The show lost the plot around the time the battleship (Prometheus?) became something that could fight Anubis to a standstill and Atlantis/The Ori had lots of "Those god-like beings ain't shit. So rather than side with their incredibly powerful alliance you should side with our incredibly powerful alliance"... and I don't think ANYONE knows what the hell the point of SGU was.
But up until then, it really was about fighting gods and entrenched and toxic traditions with nothing but pluck and 5.7 NATO rounds.
And just for the record, I think I actually like Atlantis more, even for its flaws. Somehow, by setting things in a floating city in a different galaxy, it ends up being a much more grounded and "real" story. The Wraith know about Atlantis and attacks are fairly regular (at least one big one per season?) rather than Earth being some forgotten world that is off limits even though Goa'uld are there every other week. And while Flannigan's Not-Jack is often "okay", pretty much the entire rest of the cast and crew were spectacular. Also, it is what prevented Jason Momoa from just being the muscular native american who hit on Cedric the Entertainer's underage daughter in that god awful movie.
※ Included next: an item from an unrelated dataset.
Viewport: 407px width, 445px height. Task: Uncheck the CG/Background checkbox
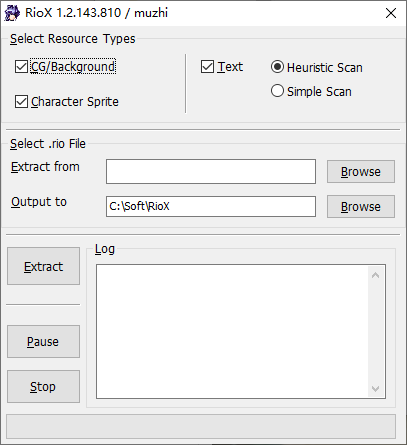pos(21,67)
I actually liked the premise of the Ori because basically up to that point they were fighting people who claimed to be gods but were really just aliens with advanced technology, whereas with the Ori they were fighting beings that basically were gods so it was a whole lot harder to convince anyone to side with them. The biggest problem I had with it was that the show seemed to run out of money before they could properly tie everything up, a bit reminiscent of the final season of the Expanse (over which I am still very bitter, though at least it motivated me to read the books, which do satisfyingly tie everything up). In particular, in the episode
spoiler
where they kill all of the Ori by sending the bomb thing through the portal
they have basically a huge dramatic victory that merited some kind of visually impressive spectacle and instead all that happened was basically that they just turned to each other and said, "Well, so I guess that means we succeeded. Yay."
They are much better than they should be. Black and Browder are good and the writers seem to have had done very excellence job basically writing a spin off.
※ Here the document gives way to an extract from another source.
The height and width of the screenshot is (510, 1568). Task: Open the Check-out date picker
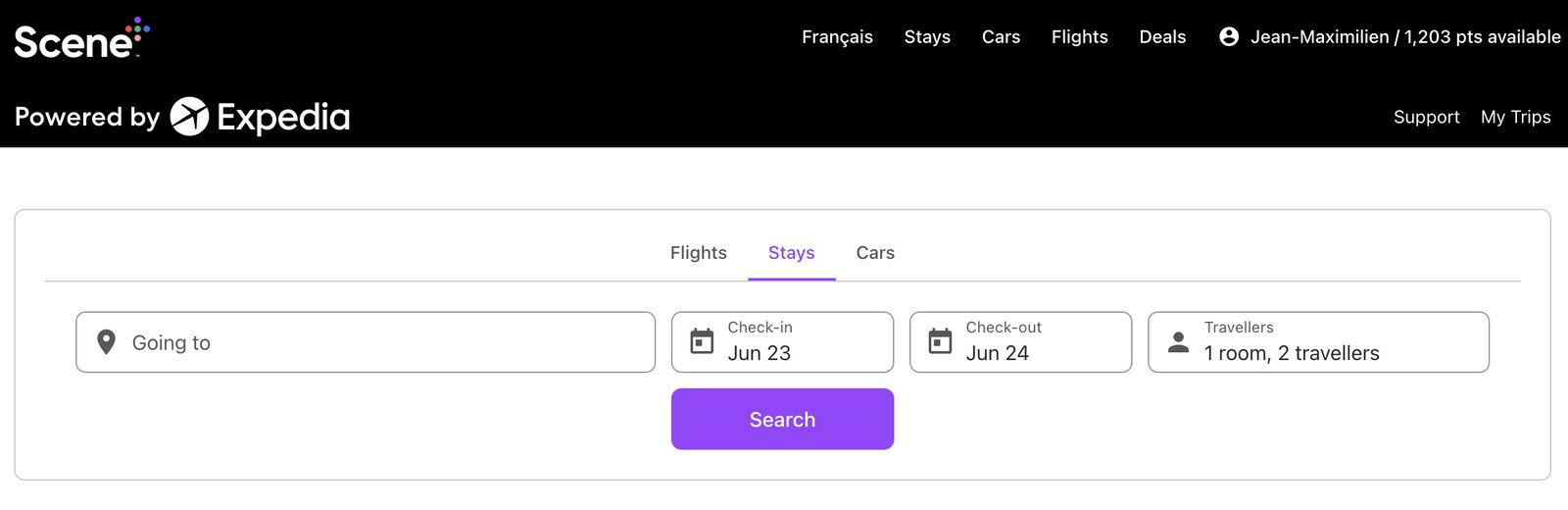point(1032,342)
They've got some outstanding moments too. Rescuing carter after the battle of the supergate when she was EV is one of my favorite scenes in the series.
Col Mitchell has a great line during that battle I think, 'this is gonna be one of those days when one nuke isn't enough' lmfao...
Vala at one point says 'the last time I was this bored I took hostages' etc.
'You're in the desert and come across a turtle on its back and you don't help it. Why? Because I am a turtle too.'
I didn't mean to shamelessly throw quotes at you but there's so much, plenty of magic in those seasons. Good way to ween yourself off SG-1 after binging eight seasons lol
Fun fact: the 5.7mm round the P90 uses was not being produced as a blank. So the armorers bought TONS of live 5.7mm and made those into blanks.
This actually caused a supply bottleneck for none other than the US Secret Service, who were also using P90s at the time. They actually had to ask, or buy, not sure which, several thousand rounds from the show armorers for training until ammo production could ramp up stateside IIRC.
I read it they had trouble getting ammunition for the P90 because of the Iraq war so they switched to different weapons towards the end of the show. I'm not totally sure though I'm too lazy to look it up.